The plan was that since Malone was already overseas he would make his own way to the Games. When at first he didn't show it was assumed that he was simply a bit late. A new flag-bearer was chosen for the opening ceremony and little comment was made. It was thought that his shyness probably prevented him from arriving too long before
his races. As the days passed, however, and Malone still failed to show, panic began to set in. Where was he? Had something gone wrong? Was he all right? Why hadn't the BAA organised his travel plans for him? Opinion in the street seemed to be evenly divided between those who thought he'd been kidnapped (his main threat in the 1500 metres was a Frenchman) and those who retained a deeply held conviction that still somehow he would magically appear on the track in time to run in and win his heat. The nation held its breath.
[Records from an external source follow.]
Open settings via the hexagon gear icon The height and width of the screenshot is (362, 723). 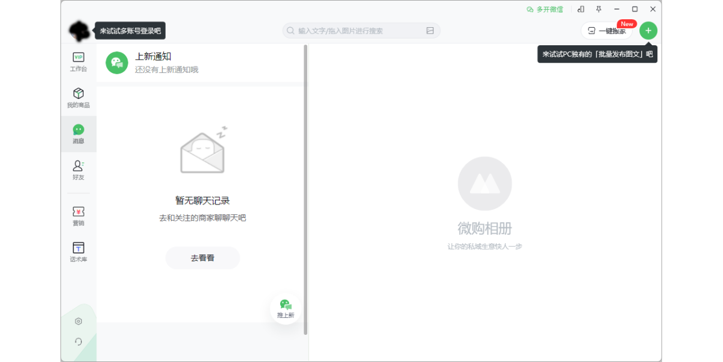(78, 322)
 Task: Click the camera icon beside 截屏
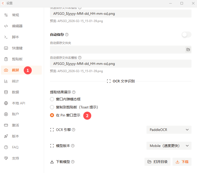click(6, 70)
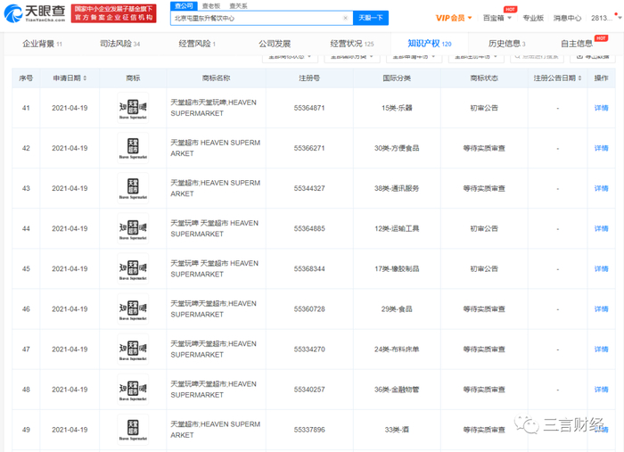Click the 天眼一下 search button
The image size is (624, 452).
click(372, 18)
The heat came and went. No Malone. A few optimists thought he might still make it for his later events but they were soon proven wrong. The media conducted a brief, frantic, rather aimless survey of the world in the hope of uncovering even one clue that might indicate what had happened to him but as this was both fruitless and expensive they turned their attention inward and focused once more on the Board of Amateur Athletics. What did the board take the New Zealand public for? What the hell were they playing at? The board—most members only just back from the Games themselves—held another emergency meeting but didn't get beyond appointing yet another new president. Calls were made for an official governmental inquiry but the Minister of Sport and Recreation said such an inquiry would be too expensive, offering his personal opinion that Malone had failed to show simply because he was a coward. This remark was possibly uppermost in the Prime Minister's mind several weeks later when in a portfolio reshuffle the Minister for Sport and Recreation lost his cabinet post. The Prime Minister had made it clear all along he was a Malone man.
Summer came like a dream. We could hardly believe ourselves what had happened. It was too great a triumph to be real. For months it had gone on, endlessly growing, and when they covered the major news of the past year in a programme on Christmas Day they spent more time on Malone than anything else. And there behind the presenter, for the thousandth time, me in Megan's wig.